**Work request:** When you output the records, match them exactly and omit any picture they include.

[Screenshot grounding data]
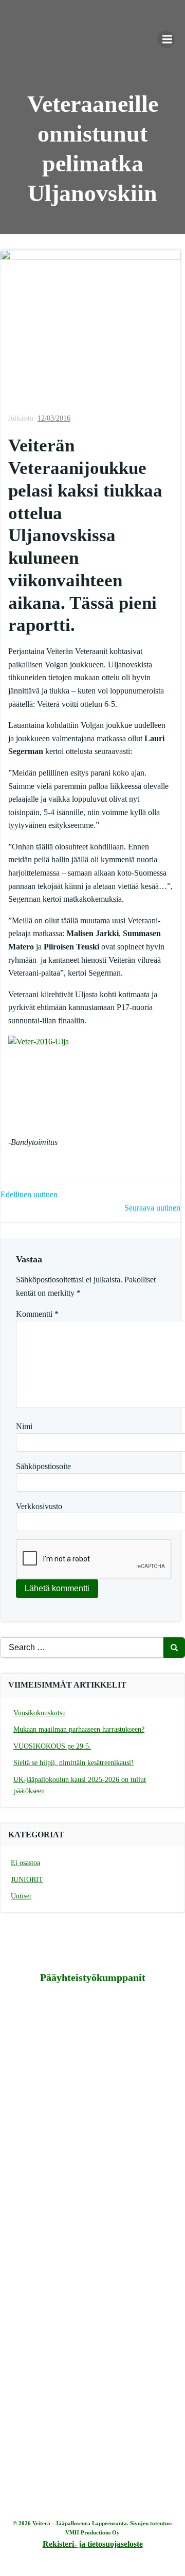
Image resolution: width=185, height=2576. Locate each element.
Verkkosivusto (39, 1506)
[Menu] (166, 39)
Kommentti (37, 1314)
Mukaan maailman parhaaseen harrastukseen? (78, 1729)
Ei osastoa (25, 1863)
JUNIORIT (27, 1880)
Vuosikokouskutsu (39, 1713)
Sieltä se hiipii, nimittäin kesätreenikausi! (73, 1763)
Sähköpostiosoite (43, 1466)
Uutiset (21, 1896)
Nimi (24, 1426)
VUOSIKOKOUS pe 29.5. (52, 1746)
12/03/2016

**Written solution:**
Image resolution: width=185, height=2576. Locate each element.
Verkkosivusto (39, 1506)
[Menu] (166, 39)
Kommentti (37, 1314)
Mukaan maailman parhaaseen harrastukseen? (78, 1729)
Ei osastoa (25, 1863)
JUNIORIT (27, 1880)
Vuosikokouskutsu (39, 1713)
Sieltä se hiipii, nimittäin kesätreenikausi! (73, 1763)
Sähköpostiosoite (43, 1466)
Uutiset (21, 1896)
Nimi (24, 1426)
VUOSIKOKOUS pe 29.5. (52, 1746)
12/03/2016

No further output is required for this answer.